In Django parlance, a model is a type of entity, which usually maps to a single database table. Therefore, in Django, we usually talk of models rather than of database tables, and we design models, which is close to a conceptual database design, leaving it to Django’s object-relational mapper to translate to the physical. In this text, we also speak more of models than of tables. Since a model is a Python class, we describe it as a Python class rather than as a relational database table. If, however, you feel more comfortable with tables, you can generally read the text understanding that a model is a table.

If you are interested in the physical structure of the database, you need to know the model translation rules, which are quite simple:

  • The name of the table is the lower case name of the model, with a prefix. The prefix for the core of the database is hcore_. (More on the prefix below).
  • Tables normally have an implicit integer id field, which is the primary key of the table.
  • Table fields have the same name as model attributes, except for foreign keys.
  • Foreign keys have the name of the model attribute suffixed with _id.
  • When using multi-table inheritance, the primary key of the child table is also a foreign key to the id field of the parent table. The name of the database column for the key of the child table is the lower cased parent model name suffixed with _ptr_id.

There are two drawings that accompany this text: the drawing for the conceptual data model, and the drawing for the physical data model. You should avoid looking at the physical data model; it is cluttered and confusing, since it is machine-generated. It is only provided for the benefit of those who are not comfortable with Django’s object-relational mapping. However, it is best to learn to read the conceptual data model; if you become acquainted with the Django’s object-relational mapping rules listed above, you will be able to write SQL commands effortlessly, by using these rules in your head. The drawing of the physical data model is also far more likely to contain errors or to be outdated than the drawing and documentation for the conceptual data model.
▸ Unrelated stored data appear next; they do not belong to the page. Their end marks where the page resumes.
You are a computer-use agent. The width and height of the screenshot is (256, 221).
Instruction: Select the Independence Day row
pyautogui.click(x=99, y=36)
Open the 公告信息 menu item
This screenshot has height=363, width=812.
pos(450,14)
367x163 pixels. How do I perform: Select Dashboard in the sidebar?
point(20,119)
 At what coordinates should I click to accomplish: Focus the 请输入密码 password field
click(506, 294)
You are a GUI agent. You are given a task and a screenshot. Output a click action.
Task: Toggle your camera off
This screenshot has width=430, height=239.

The core of the Enhydris database is a list of measuring stations, with additional information such as instruments, photos, videos, and so on, and the hydrological and meteorological time series stored for each measuring station. This can be used in or assisted by many more applications, which may or may not be needed in each setup. A billing system is needed for agencies that charge for their data, but not for those who offer them freely or only internally. Some organisations may need to develop additional software for managing aqueducts, and some may not. Therefore, the core is kept as simple as possible. The core database tables use the hcore_ prefix. Other applications use another prefix. The name of a table is the lowercased model name preceeded by the prefix. For example, the table that corresponds to the Gentity model is hcore_gentity.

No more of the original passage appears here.